◆ **TAREA 1**: Según la reseña de «Ahí le dejo la gloria», ¿cuántas horas duró la reunión de Bolívar y San Martín en Guayaquil?
◆ **TAREA 2**: Prosigue la reseña de «Ahí le dejo la gloria» a partir de su última oración.

Libros para las vacaciones

Ahí le dejo la gloria. Mauricio Vargas Linares

 

Rodrigo Fernández Ordóñez

-I-

El general José de San Martín, libertador de vastos territorios en América del Sur en sus años de gloria. La autoría del retrato se le atribuye al pintor Jean Baptiste Madou, aunque no se ha logrado establecer con total seguridad. (Fuente: wikipedia).

El general José de San Martín, libertador de vastos territorios en América del Sur en sus años de gloria. La autoría del retrato se le atribuye al pintor Jean Baptiste Madou, aunque no se ha logrado establecer con total seguridad. (Fuente: wikipedia).

Cambiando un poco la tónica de estas cápsulas vamos a recomendar algunos libros para estas vacaciones de fin de año, tratando que siempre sean de materia histórica, pero a la vez amenos. Empezamos con una novela que me he devorado en unos pocos días, prisionero del apasionante relato: «Ahí le dejo la gloria», de Mauricio Vargas Linares.

Corre el año de 1822. El otrora formidable imperio español se derrumba, asediado por las rebeliones. En México, el grito de independencia dado por el sacerdote Miguel Hidalgo estremeció al reino de la Nueva España y lo sumió en la guerra. En las vastas posesiones de América del Sur, dos líderes gigantes han surgido para acaudillar el movimiento que aspira a la independencia. En el norte, el caraqueño Simón Bolívar ha logrado arrebatarle con grandes sacrificios la Nueva Granada y lucha en el Alto Perú. En el sur, el general José de San Martín ha logrado imponerse en Buenos Aires, Chile y Perú. En las batallas que expulsan a los ejércitos españoles van resonando nuevos nombres bautizados en la gloria de la victoria: Antonio José de Sucre, Bernardo O’Higgins, Manuel Belgrano, José Antonio Páez, Francisco de Paula Santander y muchos otros que atan su memoria a nombres no menos rotundos como Boyacá, Junín, Ayacucho, Chacabuco, San Lorenzo, Rancagua. Guayaquil es el punto de encuentro, Bolívar y San Martín se reúnen por siete horas. ¿Qué se habló allí? Ese encuentro y los hechos que desembocaron en él es la materia de la que se nutre la novela “Ahí le dejo la gloria”, del colombiano Mauricio Vargas Linares.

 

-II-

La novela

 

“Cuando no existamos, nos harán justicia”, le escribe en un momento de desesperanza el general José de San Martín a su amigo, Bernardo de O’Higgins, cuando liberada Lima, sus oficiales casi de inmediato se ponen a conspirar a sus espaldas.

◆ **EXTRACTO DE DATOS**:
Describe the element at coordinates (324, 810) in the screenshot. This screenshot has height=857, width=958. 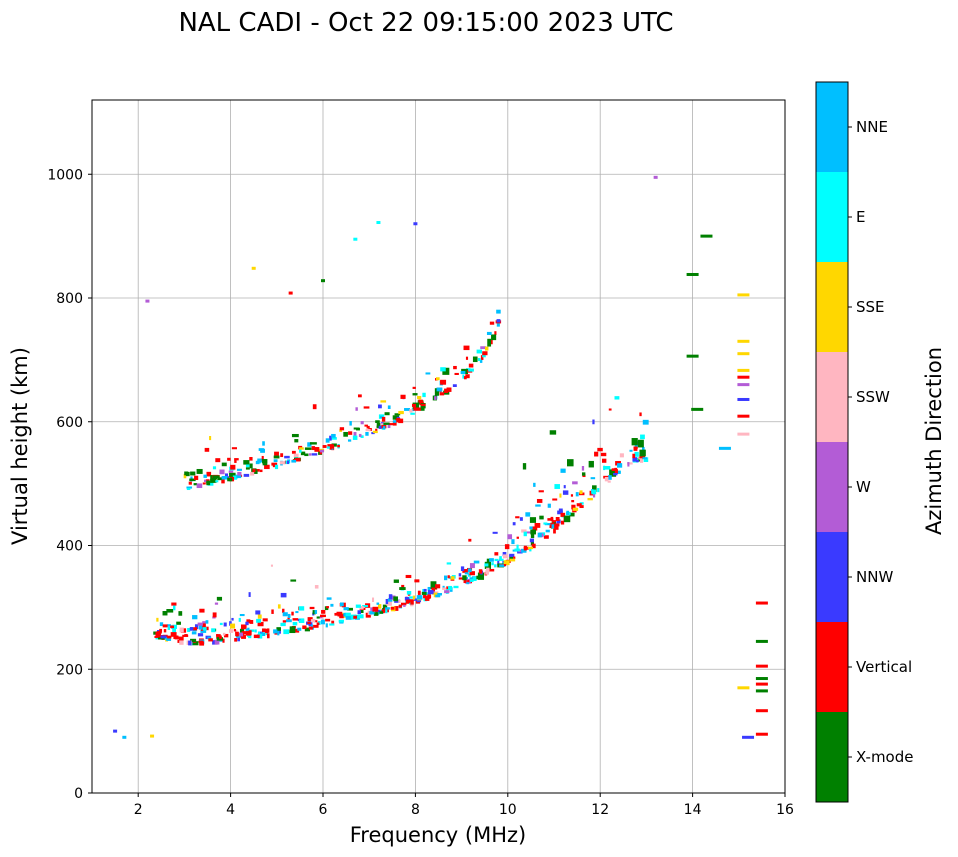
I see `x-tick-label: 6` at that location.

◆ **RESPUESTA 1**: Siete horas.

◆ **RESPUESTA 2**:
En este ambiente y con esos ánimos, el Libertador del sur se embarca en la goleta Macedonia la madrugada del viernes 27 de julio de 1822 rumbo a Guayaquil, para entrevistarse con el Libertador del norte, Simón Bolívar, para decidir sobre el rumbo de la guerra en la serranía peruana, en donde las tropas españolas se habían atrincherado, aferrándose a un último reducto. Esa reunión de los dos colosos de América del Sur es el centro de la novela del colombiano Mauricio Vargas Linares, y en donde desembocan los discursos que arrancan en distintos lugares y tiempos y con distintos personajes. Así como habla San Martín, habla Bolívar, habla Francisco Miranda, habla la famosísima Manuela Sáenz, hablan los soldados, los oficiales y personajes del pueblo. Guayaquil es un hervidero de espías de todos los bandos. Guayaquil es el escenario de un acuerdo que sellaría en primera instancia el destino de San Martín, pero más allá, sellaría el destino de toda América del Sur. Pero del encuentro poco se sabe. Fueron siete horas en que ambos guerreros veteranos de mil combates se encerraron en una mansión con vistas al puerto a discutir solo ellos saben qué, y se lo llevaron a la tumba. No hubo secretarios, amanuenses ni criados que pudieran dejarnos siquiera una pista, y por ello, la novela es tan maravillosa, porque novela sobre lo que pudieron haber discutido ese lejano día de 1822.

 

“A lo que vinimos, pensó horas más tarde, cuando asomó sobre la borda la cabeza de Bolívar, quien acababa de trepar por la escalera de gato. Lo vio quitarse el sombrero, cubrirse un poco la frente con sus mechones negros y alisarse las prominentes cejas, extendiendo sobre ellas el pulgar y el índice de la mano, y luego caminar hacia él con los labios gruesos abiertos en una sonrisa amplia. Es más bajo que yo, pensó San Martín mientras Bolívar se empinaba ligeramente para abrazarlo una, dos, tres veces, alternando los costados…”

 

Pero también nos regala con la perspectiva de Bolívar del primer encuentro, enrollándonos en su juego de espejos, de uno y otro lado, de forma que Vargas va jugando con sus personajes y la historia hasta ponernos a nosotros, imperceptiblemente, en el centro de la historia.

“…San Martín apenas tuvo tiempo de ordenar el mechón rebelde que le caía sobre la frente ancha, y de cerrarse la pechera. Después de trepar por la escala de gato, Bolívar se ajustó el pelo negro hacia adelante, para intentar cubrir las entradas que ganaban terreno, y caminó con taconazos decididos que resonaron sobre la cubierta. Vaciló un instante antes de la última zancada que inició ya con los brazos abiertos.

—Somos casi de la misma estatura– le diría Bolívar días después a Manuelita.”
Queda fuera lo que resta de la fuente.